My head hurts already.
And, to be honest, Carry On is let down by its close Harry Potter parallels. They're fun to read in small doses, until you think about how you're reading a published novel that's basically a rewrite of Harry Potter, and you wonder why you're not just rereading Harry Potter instead.
Hogwarts is now Watford. The Forbidden Forest is The Wavering Woods. Dumbledore is The Mage, and Hagrid is Ebb the Goatherd. Just as Harry was obsessed with Draco's secret activities in his fifth year, so Simon was obsessed with Baz's in his sixth. For the first two hundred or so pages, the parallels seem unending.
If you want to read another author's take on Harry Potter, and laugh at all the references, then the first couple of hundred pages of this book are for you. Otherwise, the first two hundred pages could have been cut down to about fifty pages. Nothing much really happened. The plot barely moves. It's just Harry Potter-ish things.

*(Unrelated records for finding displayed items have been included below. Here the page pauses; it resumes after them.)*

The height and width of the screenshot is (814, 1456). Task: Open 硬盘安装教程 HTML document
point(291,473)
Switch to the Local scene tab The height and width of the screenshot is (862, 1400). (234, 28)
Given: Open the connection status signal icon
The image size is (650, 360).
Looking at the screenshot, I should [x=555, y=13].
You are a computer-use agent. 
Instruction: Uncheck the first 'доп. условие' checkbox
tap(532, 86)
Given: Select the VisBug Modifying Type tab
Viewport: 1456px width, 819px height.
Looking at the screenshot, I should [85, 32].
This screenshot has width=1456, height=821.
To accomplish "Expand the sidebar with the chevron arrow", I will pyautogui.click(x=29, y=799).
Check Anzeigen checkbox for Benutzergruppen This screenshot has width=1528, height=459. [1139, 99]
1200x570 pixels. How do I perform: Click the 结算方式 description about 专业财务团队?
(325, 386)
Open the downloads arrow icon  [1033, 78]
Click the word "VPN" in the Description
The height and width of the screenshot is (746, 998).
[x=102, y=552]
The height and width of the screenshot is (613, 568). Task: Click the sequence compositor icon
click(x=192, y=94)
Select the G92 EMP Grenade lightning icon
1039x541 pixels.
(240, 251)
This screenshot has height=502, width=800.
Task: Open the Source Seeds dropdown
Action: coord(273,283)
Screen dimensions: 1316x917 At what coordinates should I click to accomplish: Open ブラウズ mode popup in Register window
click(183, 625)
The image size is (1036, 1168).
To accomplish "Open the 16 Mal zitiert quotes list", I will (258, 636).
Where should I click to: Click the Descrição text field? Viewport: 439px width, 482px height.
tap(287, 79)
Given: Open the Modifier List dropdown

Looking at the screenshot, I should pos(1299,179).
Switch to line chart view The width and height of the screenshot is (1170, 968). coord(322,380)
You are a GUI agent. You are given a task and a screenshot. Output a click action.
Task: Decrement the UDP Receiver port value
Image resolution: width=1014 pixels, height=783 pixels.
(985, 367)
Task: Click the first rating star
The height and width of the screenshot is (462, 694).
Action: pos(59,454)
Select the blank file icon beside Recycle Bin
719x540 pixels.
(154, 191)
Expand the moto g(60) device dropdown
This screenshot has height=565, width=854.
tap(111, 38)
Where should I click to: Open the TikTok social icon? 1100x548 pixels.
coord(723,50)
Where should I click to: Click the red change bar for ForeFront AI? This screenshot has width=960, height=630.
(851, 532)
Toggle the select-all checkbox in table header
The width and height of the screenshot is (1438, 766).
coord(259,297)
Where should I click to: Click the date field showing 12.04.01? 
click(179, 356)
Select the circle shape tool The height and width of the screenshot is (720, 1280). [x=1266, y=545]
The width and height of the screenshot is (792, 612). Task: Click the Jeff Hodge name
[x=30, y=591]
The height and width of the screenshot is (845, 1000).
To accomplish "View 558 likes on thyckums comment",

But once the plot does get going, Carry On gets good. Really good. The further we get into the novel, the less it clings to Harry Potter for support, letting its original material shine. Baz and Simon are great characters once they're let loose, as is Penelope, the Hermione stand-in, and Ebb. The plot is pretty twisty, the romance is compelling, and in the end, it's not very Harry Potter-ish at all... which is great, if you can get through the beginning without swapping it for Harry Potter instead.
There are a couple of places where the meta-ness works -- but it works in reference to Chosen One narratives in general, and not Harry Potter in particular. For example, let's talk Agatha, the Ginny stand-in. She's the Chosen One's girlfriend who's sick of being the Chosen One's girlfriend. She wants to be able to do normal things with her boyfriend, not have her life be in danger. She always ends up as the damsel, and Simon just isn't worth that amount of risk. She's sick of knowing that she's the girlfriend in Simon Snow's story, rather than being the center of her own, so she chooses to do something about it. She's the only character to step back and consider that actually, maybe, she's only 18 and doesn't need to be involved in saving the world.
But generally speaking, the Harry Potter aspect holds Carry On back, forcing it into a mold that we already know too well. It's like if, instead of The Force Awakens echoing A New Hope, with the lost hero on a desert planet who finds a droid with a mission, it was a new series called Supernova Conflict instead. It could work as a parody, a comedy film, but once it tries to take itself seriously, it can't work... and for all its jokes, Carry On wants to be a serious novel. It IS a serious novel, when it breaks its own ground. But the metaness of its setting holds it back.